[Directions for this task] In the entries that follow, the lines from the one with "大貫 唯男 (368, 542)" through the one with "关于我们 (773, 37)" are the ones to write out, exactly and with both ends included. Nothing else should appear.

Saved data entries:
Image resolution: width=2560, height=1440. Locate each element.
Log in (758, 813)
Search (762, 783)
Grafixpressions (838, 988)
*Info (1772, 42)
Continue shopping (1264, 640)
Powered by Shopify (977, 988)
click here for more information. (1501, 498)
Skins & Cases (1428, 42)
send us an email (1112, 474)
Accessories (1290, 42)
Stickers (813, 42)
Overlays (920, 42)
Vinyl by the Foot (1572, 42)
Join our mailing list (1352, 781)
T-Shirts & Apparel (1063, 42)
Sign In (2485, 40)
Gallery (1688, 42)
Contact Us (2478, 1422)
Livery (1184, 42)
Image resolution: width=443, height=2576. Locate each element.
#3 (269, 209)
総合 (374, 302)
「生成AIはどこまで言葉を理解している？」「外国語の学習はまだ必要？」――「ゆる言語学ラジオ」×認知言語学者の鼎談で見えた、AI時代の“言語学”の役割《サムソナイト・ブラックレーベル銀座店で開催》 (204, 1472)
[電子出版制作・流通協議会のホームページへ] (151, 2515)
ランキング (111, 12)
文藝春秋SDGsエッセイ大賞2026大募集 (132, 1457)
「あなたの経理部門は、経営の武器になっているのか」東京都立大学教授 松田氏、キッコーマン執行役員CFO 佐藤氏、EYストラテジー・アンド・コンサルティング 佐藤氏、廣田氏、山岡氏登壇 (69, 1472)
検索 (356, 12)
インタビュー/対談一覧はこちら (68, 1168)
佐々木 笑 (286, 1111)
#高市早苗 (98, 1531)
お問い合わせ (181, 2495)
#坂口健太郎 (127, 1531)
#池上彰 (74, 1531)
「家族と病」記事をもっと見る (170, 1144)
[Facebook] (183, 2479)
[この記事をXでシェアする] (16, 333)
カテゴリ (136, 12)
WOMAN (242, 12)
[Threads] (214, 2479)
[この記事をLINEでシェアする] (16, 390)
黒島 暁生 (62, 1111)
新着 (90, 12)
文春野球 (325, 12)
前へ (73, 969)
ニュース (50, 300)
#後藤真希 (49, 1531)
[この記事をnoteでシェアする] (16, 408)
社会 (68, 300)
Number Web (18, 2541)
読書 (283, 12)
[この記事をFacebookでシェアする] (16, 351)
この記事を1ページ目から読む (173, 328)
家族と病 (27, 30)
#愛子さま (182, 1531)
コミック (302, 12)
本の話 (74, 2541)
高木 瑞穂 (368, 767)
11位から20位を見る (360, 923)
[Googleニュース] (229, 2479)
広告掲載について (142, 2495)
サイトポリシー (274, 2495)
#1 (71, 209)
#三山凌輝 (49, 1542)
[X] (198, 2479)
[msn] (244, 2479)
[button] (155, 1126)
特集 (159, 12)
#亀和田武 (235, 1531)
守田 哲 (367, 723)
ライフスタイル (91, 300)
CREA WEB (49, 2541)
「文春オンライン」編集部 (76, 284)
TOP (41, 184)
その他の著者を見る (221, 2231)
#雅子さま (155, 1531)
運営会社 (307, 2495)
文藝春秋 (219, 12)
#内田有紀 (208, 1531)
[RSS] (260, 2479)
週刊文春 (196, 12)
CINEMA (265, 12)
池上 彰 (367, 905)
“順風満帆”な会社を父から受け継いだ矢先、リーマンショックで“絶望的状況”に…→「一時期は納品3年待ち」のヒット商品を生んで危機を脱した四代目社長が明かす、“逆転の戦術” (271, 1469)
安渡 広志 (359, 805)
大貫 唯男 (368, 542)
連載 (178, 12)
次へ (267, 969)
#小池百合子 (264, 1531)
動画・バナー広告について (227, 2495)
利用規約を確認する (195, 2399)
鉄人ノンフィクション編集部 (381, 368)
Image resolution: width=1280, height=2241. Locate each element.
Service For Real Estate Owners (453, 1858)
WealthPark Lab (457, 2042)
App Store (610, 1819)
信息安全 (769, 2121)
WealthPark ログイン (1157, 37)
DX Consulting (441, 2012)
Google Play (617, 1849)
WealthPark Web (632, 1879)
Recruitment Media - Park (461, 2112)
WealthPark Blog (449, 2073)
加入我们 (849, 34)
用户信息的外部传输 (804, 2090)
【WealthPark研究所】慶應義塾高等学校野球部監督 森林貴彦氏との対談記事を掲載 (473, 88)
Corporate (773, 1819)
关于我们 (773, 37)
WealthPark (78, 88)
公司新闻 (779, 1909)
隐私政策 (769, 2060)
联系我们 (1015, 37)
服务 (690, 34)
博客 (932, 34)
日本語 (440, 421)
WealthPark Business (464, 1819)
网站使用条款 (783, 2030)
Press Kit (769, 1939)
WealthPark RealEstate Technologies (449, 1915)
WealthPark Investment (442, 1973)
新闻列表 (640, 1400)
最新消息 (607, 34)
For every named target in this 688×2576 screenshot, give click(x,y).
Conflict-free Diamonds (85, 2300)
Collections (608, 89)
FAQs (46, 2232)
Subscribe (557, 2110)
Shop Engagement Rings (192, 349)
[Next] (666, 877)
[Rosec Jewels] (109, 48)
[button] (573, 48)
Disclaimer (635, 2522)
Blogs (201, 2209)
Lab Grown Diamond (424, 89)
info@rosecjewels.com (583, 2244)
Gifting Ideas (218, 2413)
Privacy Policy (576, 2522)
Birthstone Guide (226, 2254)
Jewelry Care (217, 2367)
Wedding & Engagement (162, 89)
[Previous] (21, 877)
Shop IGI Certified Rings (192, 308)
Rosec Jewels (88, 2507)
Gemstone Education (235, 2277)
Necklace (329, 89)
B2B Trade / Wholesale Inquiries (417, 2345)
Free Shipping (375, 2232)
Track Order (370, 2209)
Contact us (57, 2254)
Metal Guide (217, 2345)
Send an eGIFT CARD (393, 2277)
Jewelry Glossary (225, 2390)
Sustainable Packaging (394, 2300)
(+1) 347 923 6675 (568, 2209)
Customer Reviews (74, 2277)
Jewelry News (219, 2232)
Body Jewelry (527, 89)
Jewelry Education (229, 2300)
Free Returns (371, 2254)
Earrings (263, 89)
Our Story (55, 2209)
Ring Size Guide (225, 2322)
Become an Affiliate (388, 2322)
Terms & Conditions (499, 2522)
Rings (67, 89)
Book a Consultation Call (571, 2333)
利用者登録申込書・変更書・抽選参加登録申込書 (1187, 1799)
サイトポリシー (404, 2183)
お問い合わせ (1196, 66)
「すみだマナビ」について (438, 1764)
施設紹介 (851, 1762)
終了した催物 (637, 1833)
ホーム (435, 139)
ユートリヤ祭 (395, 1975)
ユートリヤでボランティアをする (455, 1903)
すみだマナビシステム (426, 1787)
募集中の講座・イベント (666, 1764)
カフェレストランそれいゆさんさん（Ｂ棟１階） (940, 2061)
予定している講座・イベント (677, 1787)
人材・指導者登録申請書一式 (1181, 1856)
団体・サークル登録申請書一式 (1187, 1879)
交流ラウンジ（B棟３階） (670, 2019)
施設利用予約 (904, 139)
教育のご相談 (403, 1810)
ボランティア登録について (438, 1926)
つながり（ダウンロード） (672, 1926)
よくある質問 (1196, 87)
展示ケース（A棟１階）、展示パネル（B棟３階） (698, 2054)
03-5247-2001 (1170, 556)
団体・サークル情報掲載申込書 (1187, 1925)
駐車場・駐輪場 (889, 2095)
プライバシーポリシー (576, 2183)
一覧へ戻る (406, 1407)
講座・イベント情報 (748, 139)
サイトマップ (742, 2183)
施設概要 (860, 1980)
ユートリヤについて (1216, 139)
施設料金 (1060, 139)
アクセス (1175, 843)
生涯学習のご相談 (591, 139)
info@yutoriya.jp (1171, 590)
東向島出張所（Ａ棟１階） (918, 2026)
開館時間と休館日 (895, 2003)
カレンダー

[Solution to this problem]
大貫 唯男 (368, 542)
連載 (178, 12)
次へ (267, 969)
#小池百合子 (264, 1531)
動画・バナー広告について (227, 2495)
利用規約を確認する (195, 2399)
鉄人ノンフィクション編集部 (381, 368)
Image resolution: width=1280, height=2241. Locate each element.
Service For Real Estate Owners (453, 1858)
WealthPark Lab (457, 2042)
App Store (610, 1819)
信息安全 (769, 2121)
WealthPark ログイン (1157, 37)
DX Consulting (441, 2012)
Google Play (617, 1849)
WealthPark Web (632, 1879)
Recruitment Media - Park (461, 2112)
WealthPark Blog (449, 2073)
加入我们 (849, 34)
用户信息的外部传输 (804, 2090)
【WealthPark研究所】慶應義塾高等学校野球部監督 森林貴彦氏との対談記事を掲載 (473, 88)
Corporate (773, 1819)
关于我们 (773, 37)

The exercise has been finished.